Mais c'est ainsi, les non-habiles et fiers de l'être adorent se foutre de la gueule des crétins de service, alors qu'eux-mêmes sont juste des crétins, mais sans la passion et l'exposition. Au moins Patoche créée, met son cœur et son courage, pendant que d'autres jettent des pierres en se grattant les couilles, qu'ils auront petites à force de manque d'entraînement. Moi aussi j'ai besoin de boucs-émissaires rassurez-vous : vous serez les miens. Au moins les connards cyniques et les déchets misanthropes sont cohérents lorsqu'ils se foutent de ce film, tandis que les moralistes et les bien-pensants qui se donnent les moyens d'être légitimes ont toute latitude pour s'exprimer (s'ils le font bien). Mais les kikoos de la bonne entente et du bon plaisir, vous n'êtes pas à votre place ! Retournez vous clasher à propos des Marvel et dire du mal des comédies françaises – dont vous ne raterez pas un exemplaire bien que vous deviez être avertis depuis le temps, mais ça c'est un mystère aussi grand que celui de la foi.
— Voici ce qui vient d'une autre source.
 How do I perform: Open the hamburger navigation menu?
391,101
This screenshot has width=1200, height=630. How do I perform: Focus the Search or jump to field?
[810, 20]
À ce genre d'attitudes je préférerais toujours celle de Patoche, même s'il est lourd, ou celle de tels praticiens, car au moins eux mentent franchement et à bon escient. Je regrette tout de même la charge contre ce Monsieur Gaultier, car au fond ce n'est qu'un égoïste comme un autre ; le film se grandirais à se montrer plus compréhensif à son égard (il semble y avoir un pardon vers le milieu puis patatras), mais cette faculté n'est pas la sienne en général. Le problème c'est que dans une œuvre on doit aussi expliquer, aller en profondeur, pas seulement agir et affirmer, ce qui est plutôt pour la vie courante, les décisions, là où il faut du rapide et de l'émotion avant tout. Enfin le véritable grand reproche que j'adresserais au film, c'est de trop se concentrer sur la volonté du docteur Patoche. Il écrase tout, en fait trop (d'où les dialogues pachydermiques) et n'étoffe pas suffisamment son 'expérimentation' (on voit « l'amour absolu » proclamé, on voit bien des activités du quotidien, mais ça manque de généralisations, de méthodes). Enfin je pense qu'effectivement les trisomiques ont le droit de faire des enfants, même si ça minimise les chances d'offrir au monde des lumières.